(Dataset extract)

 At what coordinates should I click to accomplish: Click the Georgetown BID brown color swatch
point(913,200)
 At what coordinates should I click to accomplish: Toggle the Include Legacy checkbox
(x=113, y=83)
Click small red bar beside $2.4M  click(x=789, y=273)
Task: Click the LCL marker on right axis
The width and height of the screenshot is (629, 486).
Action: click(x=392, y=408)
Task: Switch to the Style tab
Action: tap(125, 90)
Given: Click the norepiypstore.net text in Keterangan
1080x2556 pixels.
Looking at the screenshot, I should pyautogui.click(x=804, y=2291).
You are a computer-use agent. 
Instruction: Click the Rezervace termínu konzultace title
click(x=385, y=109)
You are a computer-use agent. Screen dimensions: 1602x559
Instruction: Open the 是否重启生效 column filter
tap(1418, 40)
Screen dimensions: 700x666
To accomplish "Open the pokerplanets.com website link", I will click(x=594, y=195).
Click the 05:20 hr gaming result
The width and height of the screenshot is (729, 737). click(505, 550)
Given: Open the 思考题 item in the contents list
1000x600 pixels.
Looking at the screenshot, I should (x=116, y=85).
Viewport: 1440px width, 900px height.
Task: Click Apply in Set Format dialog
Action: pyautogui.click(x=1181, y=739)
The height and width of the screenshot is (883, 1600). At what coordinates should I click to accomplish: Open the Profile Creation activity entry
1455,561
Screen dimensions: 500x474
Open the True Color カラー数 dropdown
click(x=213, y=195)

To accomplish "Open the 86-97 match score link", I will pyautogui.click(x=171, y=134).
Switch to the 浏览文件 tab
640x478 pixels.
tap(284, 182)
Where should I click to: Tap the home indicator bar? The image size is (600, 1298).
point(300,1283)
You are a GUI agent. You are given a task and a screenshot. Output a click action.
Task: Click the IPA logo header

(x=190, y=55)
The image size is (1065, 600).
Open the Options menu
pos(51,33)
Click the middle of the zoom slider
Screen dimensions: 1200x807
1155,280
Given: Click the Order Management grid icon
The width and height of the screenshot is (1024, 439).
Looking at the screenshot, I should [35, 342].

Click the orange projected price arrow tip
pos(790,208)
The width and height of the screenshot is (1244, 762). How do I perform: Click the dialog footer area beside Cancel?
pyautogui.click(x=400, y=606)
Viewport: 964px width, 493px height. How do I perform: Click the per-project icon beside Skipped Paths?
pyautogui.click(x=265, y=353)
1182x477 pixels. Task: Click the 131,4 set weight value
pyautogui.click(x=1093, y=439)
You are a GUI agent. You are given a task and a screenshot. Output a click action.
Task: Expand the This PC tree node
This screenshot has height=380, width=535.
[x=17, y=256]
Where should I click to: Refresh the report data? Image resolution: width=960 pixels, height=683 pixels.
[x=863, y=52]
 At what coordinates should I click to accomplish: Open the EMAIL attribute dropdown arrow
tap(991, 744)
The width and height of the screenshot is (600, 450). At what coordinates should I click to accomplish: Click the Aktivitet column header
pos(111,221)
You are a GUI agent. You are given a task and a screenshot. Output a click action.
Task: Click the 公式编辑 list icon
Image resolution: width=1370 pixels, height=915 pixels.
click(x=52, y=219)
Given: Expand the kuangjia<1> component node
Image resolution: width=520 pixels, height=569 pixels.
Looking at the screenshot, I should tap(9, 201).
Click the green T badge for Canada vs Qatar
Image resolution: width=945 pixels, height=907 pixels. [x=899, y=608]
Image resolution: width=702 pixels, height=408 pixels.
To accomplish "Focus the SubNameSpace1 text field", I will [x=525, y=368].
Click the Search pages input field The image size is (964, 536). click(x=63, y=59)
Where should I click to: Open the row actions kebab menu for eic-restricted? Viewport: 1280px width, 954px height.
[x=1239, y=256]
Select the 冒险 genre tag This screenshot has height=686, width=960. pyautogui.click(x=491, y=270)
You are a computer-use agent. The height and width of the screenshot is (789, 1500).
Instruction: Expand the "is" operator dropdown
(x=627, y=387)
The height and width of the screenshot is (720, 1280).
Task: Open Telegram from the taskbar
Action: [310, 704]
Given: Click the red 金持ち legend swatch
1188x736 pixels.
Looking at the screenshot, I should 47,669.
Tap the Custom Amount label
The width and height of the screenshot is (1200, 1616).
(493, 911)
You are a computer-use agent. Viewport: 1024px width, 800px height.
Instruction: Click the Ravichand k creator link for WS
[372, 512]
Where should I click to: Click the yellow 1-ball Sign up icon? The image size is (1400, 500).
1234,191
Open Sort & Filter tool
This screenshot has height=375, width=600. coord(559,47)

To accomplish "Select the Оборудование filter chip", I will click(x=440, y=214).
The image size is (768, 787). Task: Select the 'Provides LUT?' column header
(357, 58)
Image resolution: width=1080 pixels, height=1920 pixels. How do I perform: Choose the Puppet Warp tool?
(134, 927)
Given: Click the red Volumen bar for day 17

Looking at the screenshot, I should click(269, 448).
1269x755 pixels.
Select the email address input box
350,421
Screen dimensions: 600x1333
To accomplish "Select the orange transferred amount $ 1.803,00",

(End Dataset extract)

*Problem description*
The response has to contain every record shown above, unaltered and complete.

*Final answer*
 At what coordinates should I click to accomplish: Click the Georgetown BID brown color swatch
point(913,200)
 At what coordinates should I click to accomplish: Toggle the Include Legacy checkbox
(x=113, y=83)
Click small red bar beside $2.4M  click(x=789, y=273)
Task: Click the LCL marker on right axis
The width and height of the screenshot is (629, 486).
Action: click(x=392, y=408)
Task: Switch to the Style tab
Action: tap(125, 90)
Given: Click the norepiypstore.net text in Keterangan
1080x2556 pixels.
Looking at the screenshot, I should pyautogui.click(x=804, y=2291).
You are a computer-use agent. 
Instruction: Click the Rezervace termínu konzultace title
click(x=385, y=109)
You are a computer-use agent. Screen dimensions: 1602x559
Instruction: Open the 是否重启生效 column filter
tap(1418, 40)
Screen dimensions: 700x666
To accomplish "Open the pokerplanets.com website link", I will click(x=594, y=195).
Click the 05:20 hr gaming result
The width and height of the screenshot is (729, 737). click(505, 550)
Given: Open the 思考题 item in the contents list
1000x600 pixels.
Looking at the screenshot, I should (x=116, y=85).
Viewport: 1440px width, 900px height.
Task: Click Apply in Set Format dialog
Action: pyautogui.click(x=1181, y=739)
The height and width of the screenshot is (883, 1600). At what coordinates should I click to accomplish: Open the Profile Creation activity entry
1455,561
Screen dimensions: 500x474
Open the True Color カラー数 dropdown
click(x=213, y=195)

To accomplish "Open the 86-97 match score link", I will pyautogui.click(x=171, y=134).
Switch to the 浏览文件 tab
640x478 pixels.
tap(284, 182)
Where should I click to: Tap the home indicator bar? The image size is (600, 1298).
point(300,1283)
You are a GUI agent. You are given a task and a screenshot. Output a click action.
Task: Click the IPA logo header

(x=190, y=55)
The image size is (1065, 600).
Open the Options menu
pos(51,33)
Click the middle of the zoom slider
Screen dimensions: 1200x807
1155,280
Given: Click the Order Management grid icon
The width and height of the screenshot is (1024, 439).
Looking at the screenshot, I should [35, 342].

Click the orange projected price arrow tip
pos(790,208)
The width and height of the screenshot is (1244, 762). How do I perform: Click the dialog footer area beside Cancel?
pyautogui.click(x=400, y=606)
Viewport: 964px width, 493px height. How do I perform: Click the per-project icon beside Skipped Paths?
pyautogui.click(x=265, y=353)
1182x477 pixels. Task: Click the 131,4 set weight value
pyautogui.click(x=1093, y=439)
You are a GUI agent. You are given a task and a screenshot. Output a click action.
Task: Expand the This PC tree node
This screenshot has height=380, width=535.
[x=17, y=256]
Where should I click to: Refresh the report data? Image resolution: width=960 pixels, height=683 pixels.
[x=863, y=52]
 At what coordinates should I click to accomplish: Open the EMAIL attribute dropdown arrow
tap(991, 744)
The width and height of the screenshot is (600, 450). At what coordinates should I click to accomplish: Click the Aktivitet column header
pos(111,221)
You are a GUI agent. You are given a task and a screenshot. Output a click action.
Task: Click the 公式编辑 list icon
Image resolution: width=1370 pixels, height=915 pixels.
click(x=52, y=219)
Given: Expand the kuangjia<1> component node
Image resolution: width=520 pixels, height=569 pixels.
Looking at the screenshot, I should tap(9, 201).
Click the green T badge for Canada vs Qatar
Image resolution: width=945 pixels, height=907 pixels. [x=899, y=608]
Image resolution: width=702 pixels, height=408 pixels.
To accomplish "Focus the SubNameSpace1 text field", I will [x=525, y=368].
Click the Search pages input field The image size is (964, 536). click(x=63, y=59)
Where should I click to: Open the row actions kebab menu for eic-restricted? Viewport: 1280px width, 954px height.
[x=1239, y=256]
Select the 冒险 genre tag This screenshot has height=686, width=960. pyautogui.click(x=491, y=270)
You are a computer-use agent. The height and width of the screenshot is (789, 1500).
Instruction: Expand the "is" operator dropdown
(x=627, y=387)
The height and width of the screenshot is (720, 1280).
Task: Open Telegram from the taskbar
Action: [310, 704]
Given: Click the red 金持ち legend swatch
1188x736 pixels.
Looking at the screenshot, I should 47,669.
Tap the Custom Amount label
The width and height of the screenshot is (1200, 1616).
(493, 911)
You are a computer-use agent. Viewport: 1024px width, 800px height.
Instruction: Click the Ravichand k creator link for WS
[372, 512]
Where should I click to: Click the yellow 1-ball Sign up icon? The image size is (1400, 500).
1234,191
Open Sort & Filter tool
This screenshot has height=375, width=600. coord(559,47)

To accomplish "Select the Оборудование filter chip", I will click(x=440, y=214).
The image size is (768, 787). Task: Select the 'Provides LUT?' column header
(357, 58)
Image resolution: width=1080 pixels, height=1920 pixels. How do I perform: Choose the Puppet Warp tool?
(134, 927)
Given: Click the red Volumen bar for day 17

Looking at the screenshot, I should click(269, 448).
1269x755 pixels.
Select the email address input box
350,421
Screen dimensions: 600x1333
To accomplish "Select the orange transferred amount $ 1.803,00",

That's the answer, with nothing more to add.